Problem to work on:
Only the lines from the one holding "912x510 pixels. Task: Click" through the end of the material are to be repeated, exactly and without pictures.

Input data:
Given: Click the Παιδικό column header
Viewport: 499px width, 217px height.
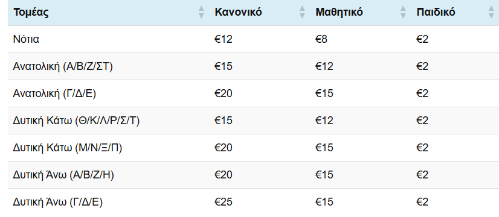Looking at the screenshot, I should 455,13.
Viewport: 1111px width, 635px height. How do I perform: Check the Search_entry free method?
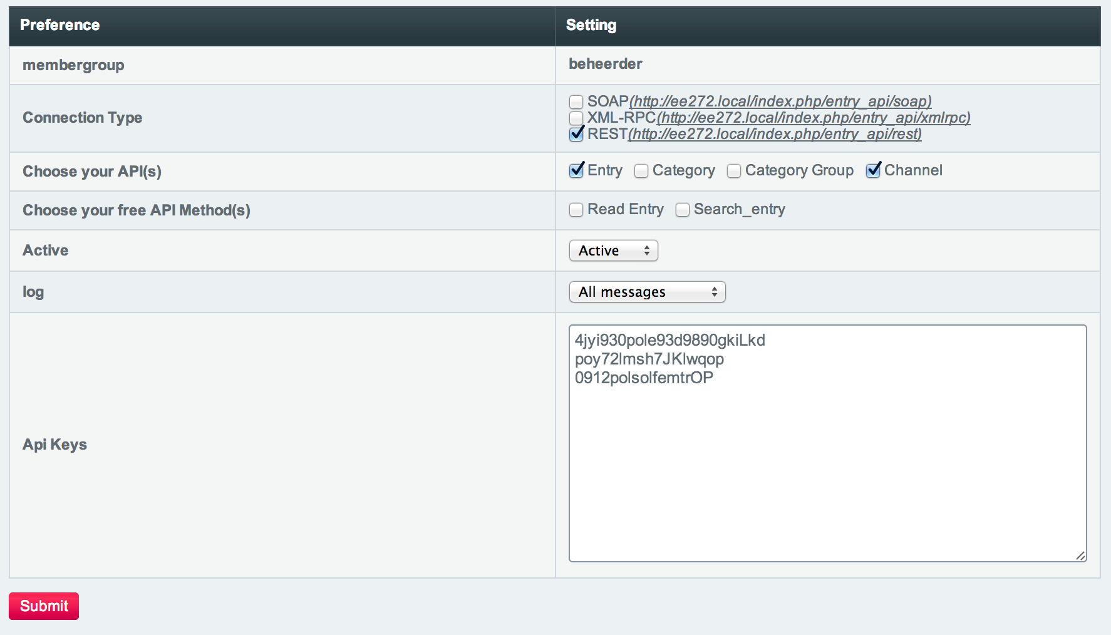683,210
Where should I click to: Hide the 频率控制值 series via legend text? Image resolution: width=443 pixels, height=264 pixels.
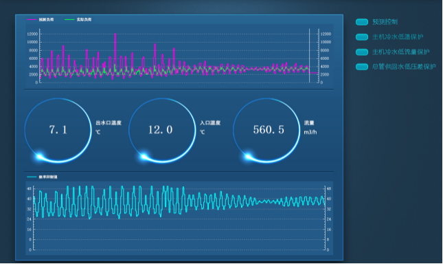click(48, 177)
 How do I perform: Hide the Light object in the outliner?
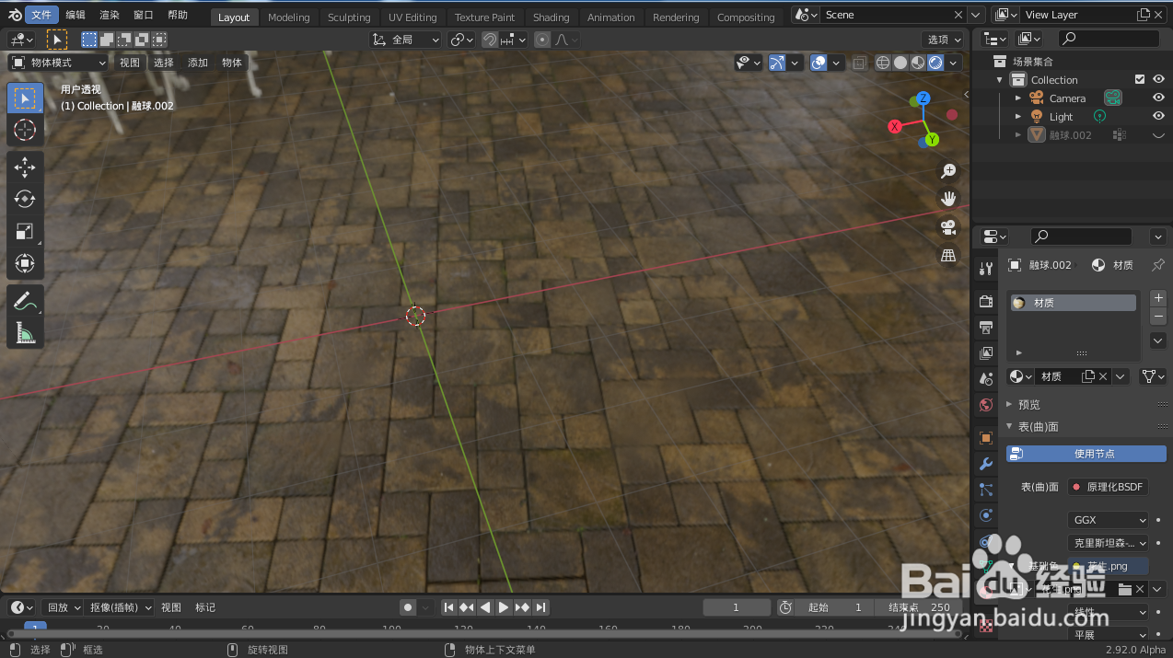coord(1157,116)
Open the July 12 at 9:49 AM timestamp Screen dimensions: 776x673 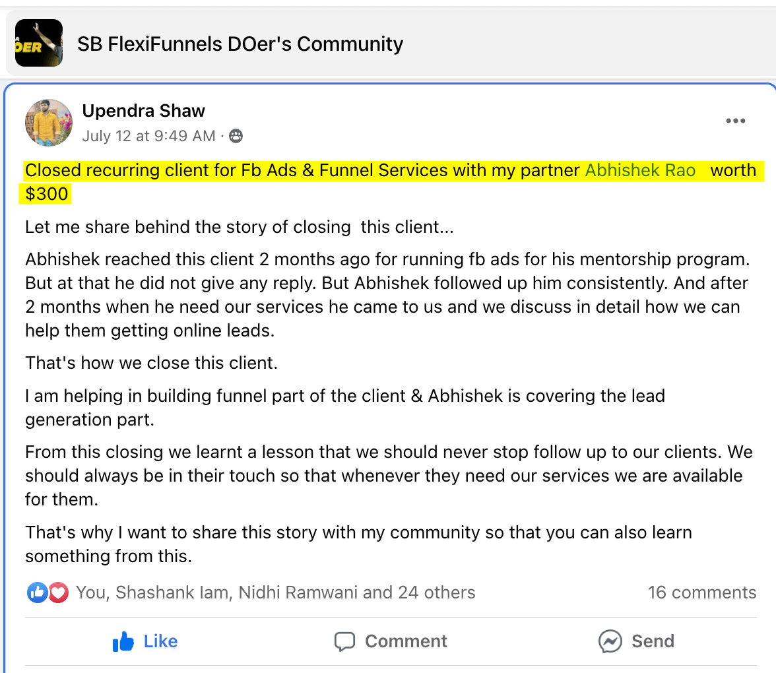tap(148, 136)
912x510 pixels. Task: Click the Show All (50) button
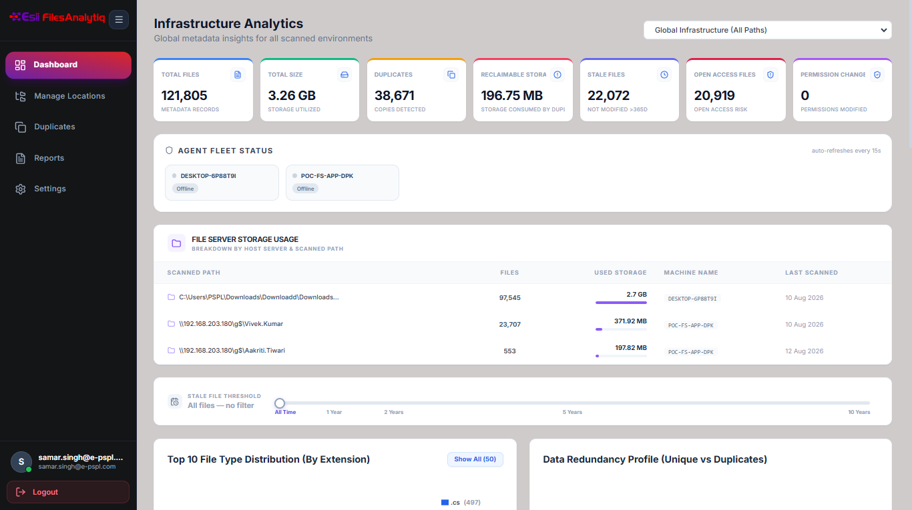[475, 459]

Answer box:
912x510 pixels. Task: Click the Show All (50) button
[475, 459]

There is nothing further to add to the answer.